Mas esta, a que quotidianamente nos cerca, não é, seguramente, a Liberdade almejada, a nascida na razão, merecida na responsabilidade, tutelada na Justiça...
É outra, qual falácia que habita no cenário orwelliano de uma esóterica Liberdade: ela corrói-se nos escombros da ruptura dos valores, alimenta-se de intrigas, devassa-se em escutas espúrias, controla se em chips delatores, vigia se em Câmaras dissimuladas, dissolve-se em fake news nas redes sociais, ilude se em manipulações censórias, substitui-se à Justiça em piras incendiárias e imolações na praça pública.
Estranha Liberdade essa, a do transe em que vivemos, a que esconde as nossas culpas, a que apenas se vislumbra na esquina dos nossos medos...
Recordo, então, Clarice Lispector: "Liberdade é pouco. O que eu desejo ainda não tem nome".
Talvez o tenha e a nós caiba o seu baptismo...
Talvez a sua pia baptismal seja o expiar dos nossos medos.
Medos que são o desconforto da culpa.
Culpa que não reside no sentimento mas, sim, no consentimento.
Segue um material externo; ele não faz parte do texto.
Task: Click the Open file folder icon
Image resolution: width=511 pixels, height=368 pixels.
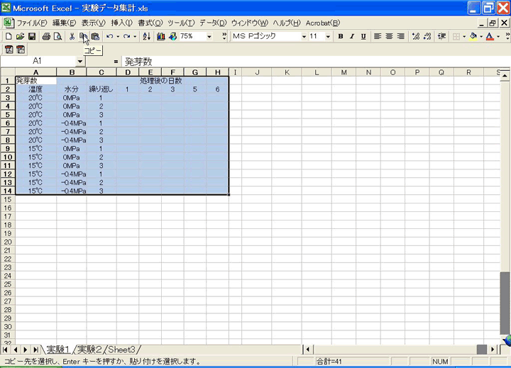Action: [20, 36]
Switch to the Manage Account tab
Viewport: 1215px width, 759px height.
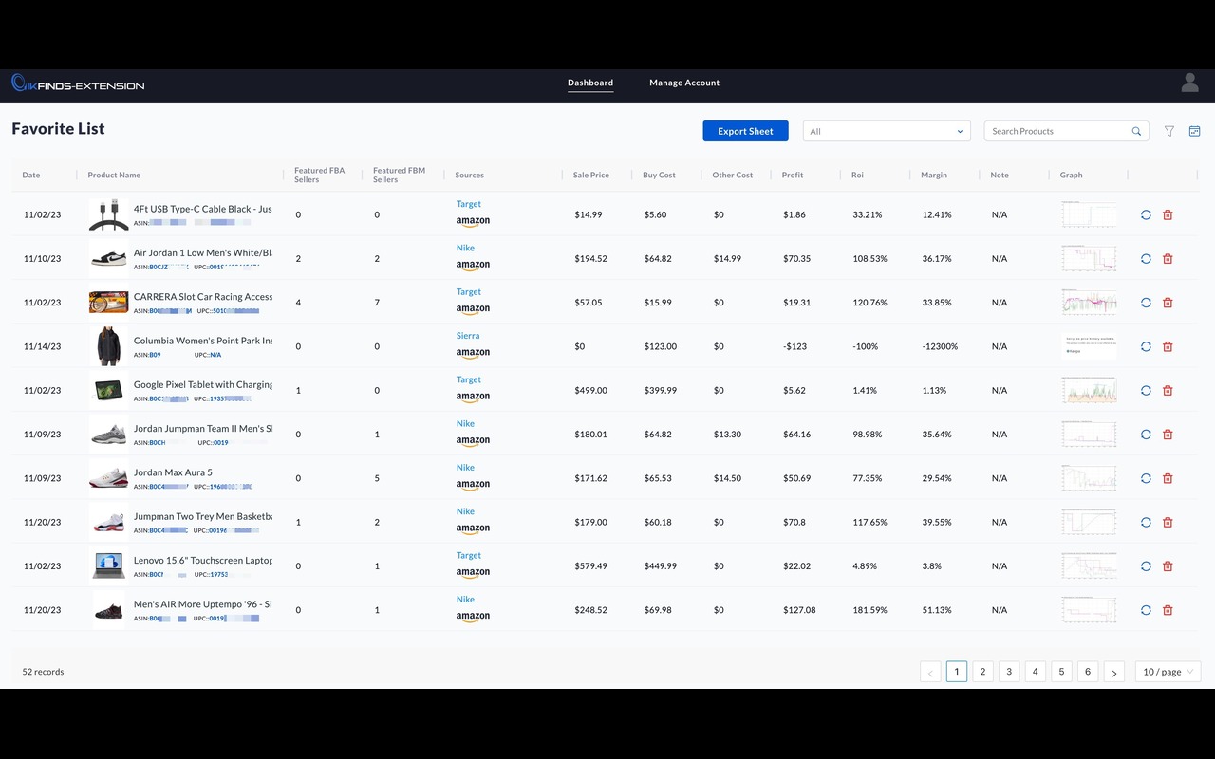683,83
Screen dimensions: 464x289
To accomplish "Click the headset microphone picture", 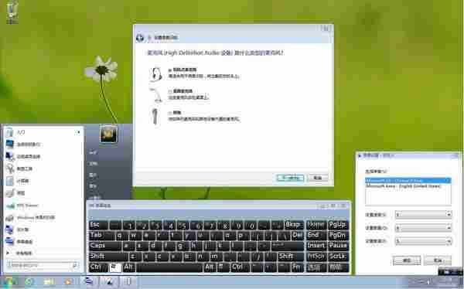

Consentimento que, no seu excesso, conduz ao arrependimento e, na assumpção da culpa, abre caminho à redenção.
Uma redenção que já não muda o passado, mas pode regenerar o futuro.
Numa regeneração que exige o reencontrar da Virtude.
Só que, como diria Agustina Bessa-Luís, "a Virtude é um ofício clandestino".
A nós cabe pôr a nu a clandestinidade desse ofício e vesti-lo de exigência!
Pois que a exigência da Virtude é o desejo vencido, o bom senso tornado energia, o meio-termo entre dois extremos.
Tal como o sortilégio de uma sabedoria que harmonize a paixão com a razão, a ambição com o dever.
Só assim triunfará o primado do Mérito!
Só assim se encontrará o tal nome que Clarice buscava, que não cabia em Liberdade, que se exauria em Democracia!
Basta, afinal, chamar-lhe Meritocracia!